For the third year in a row Hdiv participated in the RSA Conference which took place at the Moscone Center in San Francisco. As one of the leading conferences in the cybersecurity space, the event congregated around 40,000 security professionals, and around 600 companies exhibited.
1. The WAF Replacement
The main message that Hdiv brought to the RSA Conference was about upgrading and improving the defenses offered by classic WAFs. The WAF technology is mainstream, but its lack of innovation makes it a candidate for disruption. The main reasons are:
- External position: the WAF perimetral defense strategy lacks visibility of the application details and its data flow.
- Rules-based strategy: WAF’s reliance on blacklist models is a weakness and causes false positives.
- Lack of cloud readiness: teams want solutions that adapt seamlessly to cloud environments.
We cover these ideas in more detail in this other BORN SECURE post.
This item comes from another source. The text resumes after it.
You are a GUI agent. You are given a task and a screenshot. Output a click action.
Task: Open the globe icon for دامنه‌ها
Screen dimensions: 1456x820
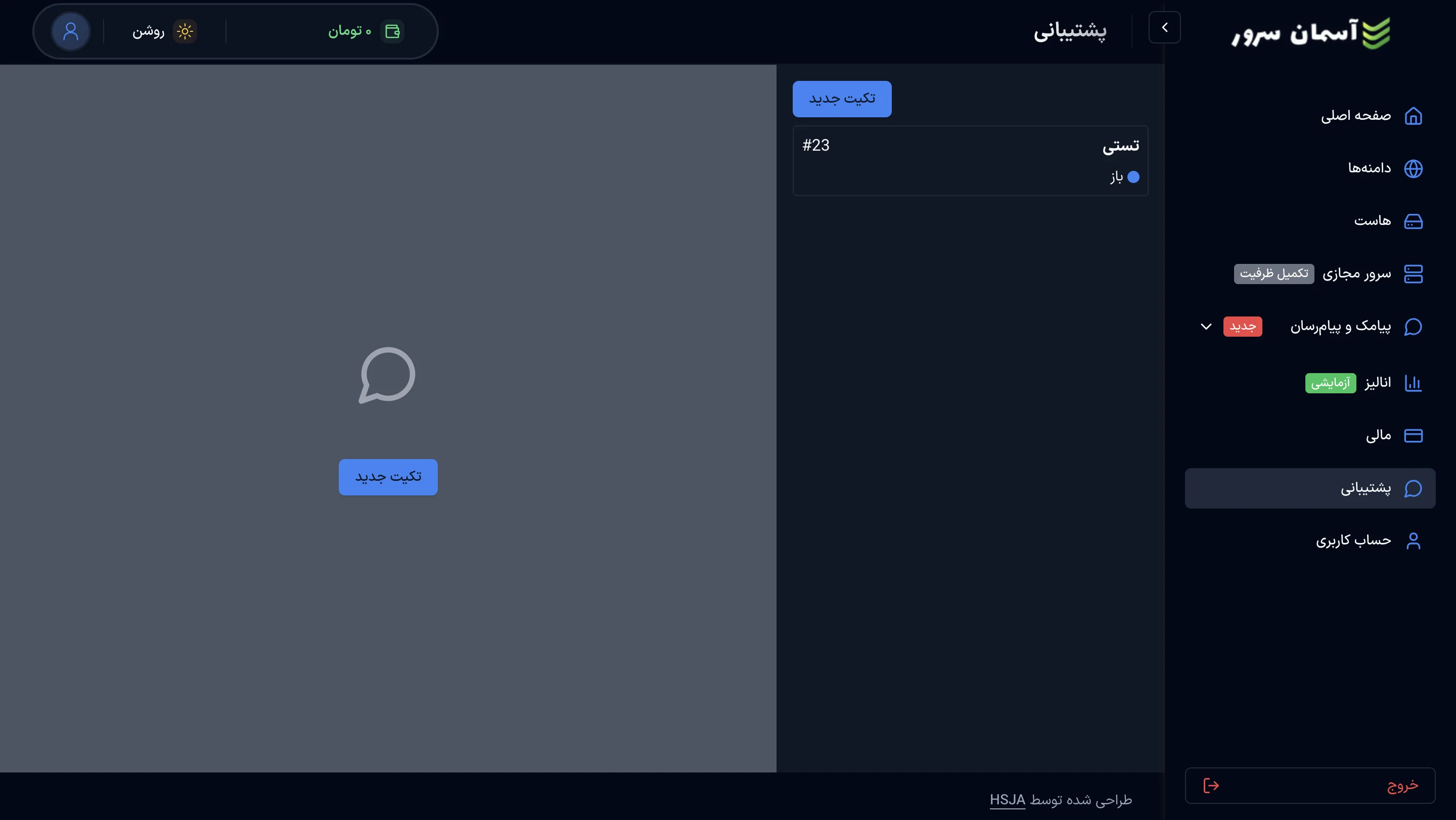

Hdiv proposes a different model in which the defenses of the application are embedded within the application. This position provides advantages such as better visibility, and that the application is protected wherever it goes.
Based on the many interactions that it originated, our “WAF Replacement” message resonated loud and clear with many show goers. In general, there is a feeling of dissatisfaction and broken promises emanating from many WAF users.
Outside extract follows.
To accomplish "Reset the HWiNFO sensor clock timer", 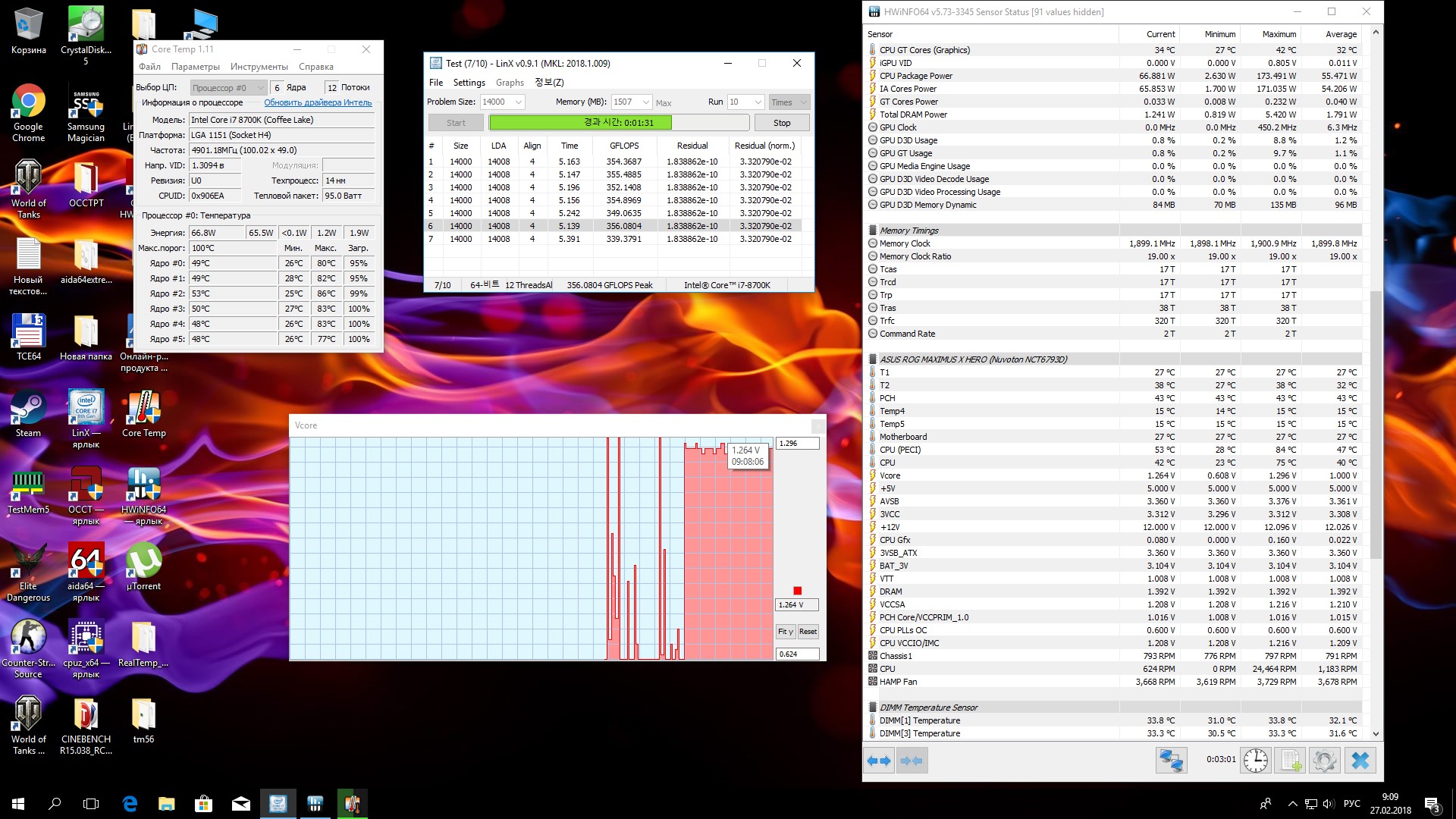I will click(1255, 761).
2. Unified Application Security
The second main idea that we wanted to communicate at the RSA Conference is the value of our Unified Application Security platform, which helps teams adopt a comprehensive secure application development strategy.
We believe that by providing an integrated application security solution, teams can work more efficiently. The synergies created by the three products working together accelerate the creation of applications that are secure from the beginning, wherever they go.
Specifically, the Hdiv Unified Application Security platform helps teams in three different ways:
Hdiv Detection
Our technology, Interactive AST (IAST), can be seen as a modern evolution of traditional AST product families such as SAST and DAST. The main benefits are:
- Accuracy, Hdiv IAST covers 100% of OWASP Benchmark tests with no false positives.
- Flexibility, Hdiv IAST can be used by developers, QA teams, and in production stage.
- Real time, no need to wait for scans to finish, and continuously updated information.
Hdiv Protection
Our application protection solution is based on RASP architecture, and as described above, it can be seen as an improvement over traditional WAF defenses.
On top of protection from exploit-based attacks, such as SQL Injection and XSS, Hdiv RASP protects from Business Logic flaws (also known as “design issues.”) Insecure Direct Object Reference attacks (OWASP Top 10 A4:2010) and Broken Authentication (OWASP Top 10 A2:2017.)
Hdiv Verification
Hdiv Verification helps penetration testers conduct application security audits more efficiently. Our Verification product is a Burp Suite plugin that receives insights from our Protection solution. These insights provide Burp Suite details on the defenses of the targeted application, so that the pen tester can focus on the most likely attack vectors.